GP attendances – symptoms

Updated 25 May 2022

Applies to England

This is one of a series of summaries produced for the campaign, each focusing on a different evaluation measure (referred to as a metric) which reflects a key point in the patient pathway. These metrics should not be considered in isolation. Please refer to the considerations when interpreting these results.

Main finding

There was no clear evidence to suggest the first national ‘Cervical Screening Saves Lives’ campaign had an impact on the number of GP attendances for symptoms associated with cervical cancer.

Background

This metric considers whether the first national ‘Cervical Screening Saves Lives’ campaign had an impact on the number of women visiting a GP with a range of symptoms associated with cervical cancer[footnote 1]. We would expect to see an increase in GP attendances for cervical cancer related symptoms if the campaign had increased general awareness of cervical cancer among women.

Methods

Data on GP attendances for symptoms associated with cervical cancer, and a control symptom (back pain) were sourced from The Health Improvement Network (THIN) database for the period 6 November 2017 to 27 October 2019. The data was grouped into weekly samples and adjusted to account for bank holidays. Information on the number of GP practices submitting data each week (which decreased from 158 to 93 practices over the period considered[footnote 2] was also extracted, to enable the calculation of the average number of attendances per practice per week.

Analysis considered 3 periods: a 12 week pre-campaign period (10 December 2018 to 3 March 2019), a 10 week analysis period (4 March 2019 to 12 May 2019) and a 12 week post-campaign period (13 May 2019 to 4 August 2019). It compared the average number of GP attendances per practice per week during these periods with the same periods one year earlier, in 2017 to 2018.

Results

Considering all ages combined, there were no statistically significant changes in the number of GP attendances for all symptoms associated with cervical cancer. However, among women aged 40 to 49 years, there was a significant 17.9% increase in the number of GP attendances for all symptoms during the analysis period, from 0.33 visits in 2018 to 0.39 in 2019 visits per GP practice per week (p=0.016).

Figure 1 provides the trend in the average number of GP attendances per practice per week for all symptoms associated with cervical cancer. For all ages there was variability in the trend before, during and after the first national ‘Cervical Screening Saves Lives’ campaign. There was a slight increasing trend for women aged 40 to 49 years from week 9 of 2018.

Figure 1: Average number of GP attendances, per practice per week, for symptoms associated with cervical cancer, 6 November 2017 to 27 October 2019, England, All ages combined and women aged 40 to 49.

Results for the control symptom (back pain) showed no significant changes both in the pre-campaign and analysis periods when comparing 2018 and 2019. However, there was a significant decrease (3.4%), from 4.93 visits per GP practice per week in 2018 to 4.76 visits per practice per week in 2019, when considering the post-campaign period (p=0.047).

Conclusions

There appears to have been no change in the number of GP attendances for symptoms associated with cervical cancer for women of all ages.

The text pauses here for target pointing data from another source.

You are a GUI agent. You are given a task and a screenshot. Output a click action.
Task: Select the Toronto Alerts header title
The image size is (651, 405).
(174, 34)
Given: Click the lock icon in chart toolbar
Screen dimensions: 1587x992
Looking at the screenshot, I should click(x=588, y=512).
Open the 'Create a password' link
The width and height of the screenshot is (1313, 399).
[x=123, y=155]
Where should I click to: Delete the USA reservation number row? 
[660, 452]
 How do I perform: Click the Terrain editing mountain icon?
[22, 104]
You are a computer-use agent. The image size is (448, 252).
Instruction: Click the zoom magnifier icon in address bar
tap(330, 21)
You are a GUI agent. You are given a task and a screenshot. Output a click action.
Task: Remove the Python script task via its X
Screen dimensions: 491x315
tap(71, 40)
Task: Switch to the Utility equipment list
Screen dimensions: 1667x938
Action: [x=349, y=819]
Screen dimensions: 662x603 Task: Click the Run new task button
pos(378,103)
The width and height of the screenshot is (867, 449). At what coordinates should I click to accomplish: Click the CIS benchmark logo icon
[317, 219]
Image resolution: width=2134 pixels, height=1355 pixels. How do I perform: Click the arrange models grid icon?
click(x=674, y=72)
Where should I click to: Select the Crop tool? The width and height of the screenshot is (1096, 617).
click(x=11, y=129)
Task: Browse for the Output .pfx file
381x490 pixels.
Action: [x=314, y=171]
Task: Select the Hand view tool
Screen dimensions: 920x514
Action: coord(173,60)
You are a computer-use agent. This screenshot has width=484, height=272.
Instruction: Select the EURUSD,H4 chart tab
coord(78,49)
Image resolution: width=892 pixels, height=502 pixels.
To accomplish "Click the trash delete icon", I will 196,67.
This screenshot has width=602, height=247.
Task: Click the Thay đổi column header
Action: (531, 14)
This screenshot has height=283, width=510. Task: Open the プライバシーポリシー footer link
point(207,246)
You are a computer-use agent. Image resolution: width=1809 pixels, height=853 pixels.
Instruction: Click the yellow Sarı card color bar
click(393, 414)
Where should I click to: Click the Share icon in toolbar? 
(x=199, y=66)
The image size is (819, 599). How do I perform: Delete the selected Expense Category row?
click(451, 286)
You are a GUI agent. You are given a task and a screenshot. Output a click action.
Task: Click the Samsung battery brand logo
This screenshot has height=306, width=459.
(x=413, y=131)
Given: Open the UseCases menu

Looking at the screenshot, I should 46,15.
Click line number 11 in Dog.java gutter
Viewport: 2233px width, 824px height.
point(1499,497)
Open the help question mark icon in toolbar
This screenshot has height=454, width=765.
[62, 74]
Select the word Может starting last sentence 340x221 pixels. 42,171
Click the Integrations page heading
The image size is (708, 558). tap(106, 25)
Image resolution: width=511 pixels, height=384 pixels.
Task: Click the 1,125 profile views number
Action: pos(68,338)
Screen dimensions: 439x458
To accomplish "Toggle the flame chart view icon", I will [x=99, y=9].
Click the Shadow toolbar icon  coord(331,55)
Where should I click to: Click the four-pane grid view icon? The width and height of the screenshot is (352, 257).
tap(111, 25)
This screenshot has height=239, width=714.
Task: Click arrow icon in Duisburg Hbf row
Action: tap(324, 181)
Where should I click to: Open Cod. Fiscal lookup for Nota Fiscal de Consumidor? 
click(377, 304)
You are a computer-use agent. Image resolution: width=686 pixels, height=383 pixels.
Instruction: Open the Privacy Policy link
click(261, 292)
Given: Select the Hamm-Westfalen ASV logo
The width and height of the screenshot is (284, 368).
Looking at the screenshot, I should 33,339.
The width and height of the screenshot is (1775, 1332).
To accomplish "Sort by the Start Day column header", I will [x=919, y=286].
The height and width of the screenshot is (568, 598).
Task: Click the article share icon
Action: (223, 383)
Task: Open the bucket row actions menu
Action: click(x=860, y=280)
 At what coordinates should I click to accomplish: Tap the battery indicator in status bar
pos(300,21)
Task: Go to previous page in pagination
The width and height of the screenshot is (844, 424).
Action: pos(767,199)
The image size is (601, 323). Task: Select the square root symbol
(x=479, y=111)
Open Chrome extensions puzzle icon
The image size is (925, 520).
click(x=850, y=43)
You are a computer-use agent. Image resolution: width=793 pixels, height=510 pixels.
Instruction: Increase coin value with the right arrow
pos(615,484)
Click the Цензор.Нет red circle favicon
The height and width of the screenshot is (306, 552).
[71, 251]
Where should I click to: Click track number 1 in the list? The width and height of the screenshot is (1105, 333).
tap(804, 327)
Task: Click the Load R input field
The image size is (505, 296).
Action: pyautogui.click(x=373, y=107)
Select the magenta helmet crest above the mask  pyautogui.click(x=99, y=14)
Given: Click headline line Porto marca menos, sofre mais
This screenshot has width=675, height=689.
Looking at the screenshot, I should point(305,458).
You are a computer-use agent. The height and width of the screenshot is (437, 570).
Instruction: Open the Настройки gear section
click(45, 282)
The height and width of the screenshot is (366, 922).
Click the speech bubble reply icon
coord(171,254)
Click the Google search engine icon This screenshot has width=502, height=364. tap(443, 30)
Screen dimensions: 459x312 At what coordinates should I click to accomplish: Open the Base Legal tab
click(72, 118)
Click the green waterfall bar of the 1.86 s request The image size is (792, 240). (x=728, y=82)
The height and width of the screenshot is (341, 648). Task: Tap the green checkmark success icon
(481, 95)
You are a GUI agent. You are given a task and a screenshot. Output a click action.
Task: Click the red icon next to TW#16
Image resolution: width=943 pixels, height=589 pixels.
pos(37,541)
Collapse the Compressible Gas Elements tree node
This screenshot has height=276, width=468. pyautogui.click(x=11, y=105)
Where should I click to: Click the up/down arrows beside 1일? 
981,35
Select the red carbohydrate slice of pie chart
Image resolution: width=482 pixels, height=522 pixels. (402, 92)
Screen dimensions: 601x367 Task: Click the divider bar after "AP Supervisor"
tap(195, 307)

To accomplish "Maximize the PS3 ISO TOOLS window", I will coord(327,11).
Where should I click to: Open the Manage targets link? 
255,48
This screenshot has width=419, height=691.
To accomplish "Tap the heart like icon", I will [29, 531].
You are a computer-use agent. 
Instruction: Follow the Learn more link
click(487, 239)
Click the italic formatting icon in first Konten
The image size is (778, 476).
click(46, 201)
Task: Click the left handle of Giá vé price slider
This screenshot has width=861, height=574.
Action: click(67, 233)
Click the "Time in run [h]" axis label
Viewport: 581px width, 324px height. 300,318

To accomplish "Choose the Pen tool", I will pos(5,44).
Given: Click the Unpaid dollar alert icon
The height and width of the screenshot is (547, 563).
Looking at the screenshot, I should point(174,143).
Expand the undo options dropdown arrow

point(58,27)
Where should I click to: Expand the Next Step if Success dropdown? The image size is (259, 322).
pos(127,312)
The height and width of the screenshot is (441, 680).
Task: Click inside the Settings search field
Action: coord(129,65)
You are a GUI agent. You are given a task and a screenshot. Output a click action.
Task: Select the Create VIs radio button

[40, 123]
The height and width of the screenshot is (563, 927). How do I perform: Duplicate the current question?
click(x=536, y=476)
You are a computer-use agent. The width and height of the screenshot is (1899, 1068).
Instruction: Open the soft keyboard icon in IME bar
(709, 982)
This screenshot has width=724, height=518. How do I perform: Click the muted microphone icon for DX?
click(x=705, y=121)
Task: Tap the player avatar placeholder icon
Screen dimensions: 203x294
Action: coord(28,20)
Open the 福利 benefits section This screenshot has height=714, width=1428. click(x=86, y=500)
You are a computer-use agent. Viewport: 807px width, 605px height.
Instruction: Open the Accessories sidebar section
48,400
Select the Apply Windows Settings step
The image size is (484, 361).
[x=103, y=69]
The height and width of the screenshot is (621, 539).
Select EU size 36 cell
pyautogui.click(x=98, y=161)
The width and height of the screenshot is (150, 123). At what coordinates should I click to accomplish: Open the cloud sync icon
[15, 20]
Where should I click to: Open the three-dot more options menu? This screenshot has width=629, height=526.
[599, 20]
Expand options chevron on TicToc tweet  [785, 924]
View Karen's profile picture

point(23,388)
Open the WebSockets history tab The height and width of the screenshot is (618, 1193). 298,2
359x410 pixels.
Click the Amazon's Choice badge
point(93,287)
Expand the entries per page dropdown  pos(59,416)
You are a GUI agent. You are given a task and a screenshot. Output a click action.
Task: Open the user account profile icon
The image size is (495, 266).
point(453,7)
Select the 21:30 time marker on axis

There was a statistically significant increase in the number of GP attendances for symptoms associated with cervical cancer for women aged 40 to 49 years, however this was in line with the long-term trend.

Get advice on the signs and symptoms of cancer from the NHS website. You can also find out more about the evaluation of Be Clear on Cancer campaigns.

  1. These were: abnormal discharge; intermenstrual and postmenopausal bleeding; post-coital bleeding; irregular menstruation; haematuria. 

  2. Compared to all practices nationally, these practices had a similar age-sex population structure, but a less deprived population on average.